(Entries on target coordinates)

# # # # #

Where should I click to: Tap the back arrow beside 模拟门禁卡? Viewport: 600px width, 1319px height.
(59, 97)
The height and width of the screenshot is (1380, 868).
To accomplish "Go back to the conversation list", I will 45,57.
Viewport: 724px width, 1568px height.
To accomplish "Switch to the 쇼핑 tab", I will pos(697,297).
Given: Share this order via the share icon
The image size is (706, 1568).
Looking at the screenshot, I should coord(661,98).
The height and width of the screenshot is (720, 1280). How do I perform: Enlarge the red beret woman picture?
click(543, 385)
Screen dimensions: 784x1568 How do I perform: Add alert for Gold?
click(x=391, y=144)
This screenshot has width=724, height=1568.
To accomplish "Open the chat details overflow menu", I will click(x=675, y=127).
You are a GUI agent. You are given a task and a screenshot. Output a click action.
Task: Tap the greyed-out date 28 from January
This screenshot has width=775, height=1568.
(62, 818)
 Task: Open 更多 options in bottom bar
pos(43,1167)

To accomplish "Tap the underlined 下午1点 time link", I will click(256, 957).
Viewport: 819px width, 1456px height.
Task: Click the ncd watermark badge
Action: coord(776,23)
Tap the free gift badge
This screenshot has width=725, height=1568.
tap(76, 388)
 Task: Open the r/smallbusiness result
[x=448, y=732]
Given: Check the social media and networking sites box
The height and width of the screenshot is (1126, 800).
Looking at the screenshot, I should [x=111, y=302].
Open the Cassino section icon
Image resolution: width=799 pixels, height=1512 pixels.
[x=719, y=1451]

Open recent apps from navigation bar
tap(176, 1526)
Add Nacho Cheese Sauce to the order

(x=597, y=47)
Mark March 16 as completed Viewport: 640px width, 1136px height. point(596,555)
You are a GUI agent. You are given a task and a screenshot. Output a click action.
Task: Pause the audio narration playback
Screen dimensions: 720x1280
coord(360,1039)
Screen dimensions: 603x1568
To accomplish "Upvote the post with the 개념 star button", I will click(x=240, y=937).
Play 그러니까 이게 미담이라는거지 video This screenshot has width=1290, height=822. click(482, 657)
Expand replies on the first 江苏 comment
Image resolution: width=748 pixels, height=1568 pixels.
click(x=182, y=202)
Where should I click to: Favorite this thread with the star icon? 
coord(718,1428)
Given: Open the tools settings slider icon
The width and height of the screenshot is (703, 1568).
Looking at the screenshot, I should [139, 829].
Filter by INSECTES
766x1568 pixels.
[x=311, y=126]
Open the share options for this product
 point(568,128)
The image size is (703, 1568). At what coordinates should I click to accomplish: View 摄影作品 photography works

# # # # #

Stated goal:
Please rewrite every line of the data above as a Markdown table with the columns Row and Line. Number the rows in order and leave out blank lines.

Output for this exercise:
| Row | Line |
|---|---|
| 1 | Where should I click to: Tap the back arrow beside 模拟门禁卡? Viewport: 600px width, 1319px height. |
| 2 | (59, 97) |
| 3 | The height and width of the screenshot is (1380, 868). |
| 4 | To accomplish "Go back to the conversation list", I will 45,57. |
| 5 | Viewport: 724px width, 1568px height. |
| 6 | To accomplish "Switch to the 쇼핑 tab", I will pos(697,297). |
| 7 | Given: Share this order via the share icon |
| 8 | The image size is (706, 1568). |
| 9 | Looking at the screenshot, I should coord(661,98). |
| 10 | The height and width of the screenshot is (720, 1280). How do I perform: Enlarge the red beret woman picture? |
| 11 | click(543, 385) |
| 12 | Screen dimensions: 784x1568 How do I perform: Add alert for Gold? |
| 13 | click(x=391, y=144) |
| 14 | This screenshot has width=724, height=1568. |
| 15 | To accomplish "Open the chat details overflow menu", I will click(x=675, y=127). |
| 16 | You are a GUI agent. You are given a task and a screenshot. Output a click action. |
| 17 | Task: Tap the greyed-out date 28 from January |
| 18 | This screenshot has width=775, height=1568. |
| 19 | (62, 818) |
| 20 |  Task: Open 更多 options in bottom bar |
| 21 | pos(43,1167) |
| 22 | To accomplish "Tap the underlined 下午1点 time link", I will click(256, 957). |
| 23 | Viewport: 819px width, 1456px height. |
| 24 | Task: Click the ncd watermark badge |
| 25 | Action: coord(776,23) |
| 26 | Tap the free gift badge |
| 27 | This screenshot has width=725, height=1568. |
| 28 | tap(76, 388) |
| 29 |  Task: Open the r/smallbusiness result |
| 30 | [x=448, y=732] |
| 31 | Given: Check the social media and networking sites box |
| 32 | The height and width of the screenshot is (1126, 800). |
| 33 | Looking at the screenshot, I should [x=111, y=302]. |
| 34 | Open the Cassino section icon |
| 35 | Image resolution: width=799 pixels, height=1512 pixels. |
| 36 | [x=719, y=1451] |
| 37 | Open recent apps from navigation bar |
| 38 | tap(176, 1526) |
| 39 | Add Nacho Cheese Sauce to the order |
| 40 | (x=597, y=47) |
| 41 | Mark March 16 as completed Viewport: 640px width, 1136px height. point(596,555) |
| 42 | You are a GUI agent. You are given a task and a screenshot. Output a click action. |
| 43 | Task: Pause the audio narration playback |
| 44 | Screen dimensions: 720x1280 |
| 45 | coord(360,1039) |
| 46 | Screen dimensions: 603x1568 |
| 47 | To accomplish "Upvote the post with the 개념 star button", I will click(x=240, y=937). |
| 48 | Play 그러니까 이게 미담이라는거지 video This screenshot has width=1290, height=822. click(482, 657) |
| 49 | Expand replies on the first 江苏 comment |
| 50 | Image resolution: width=748 pixels, height=1568 pixels. |
| 51 | click(x=182, y=202) |
| 52 | Where should I click to: Favorite this thread with the star icon?  |
| 53 | coord(718,1428) |
| 54 | Given: Open the tools settings slider icon |
| 55 | The width and height of the screenshot is (703, 1568). |
| 56 | Looking at the screenshot, I should [139, 829]. |
| 57 | Filter by INSECTES |
| 58 | 766x1568 pixels. |
| 59 | [x=311, y=126] |
| 60 | Open the share options for this product |
| 61 |  point(568,128) |
| 62 | The image size is (703, 1568). At what coordinates should I click to accomplish: View 摄影作品 photography works |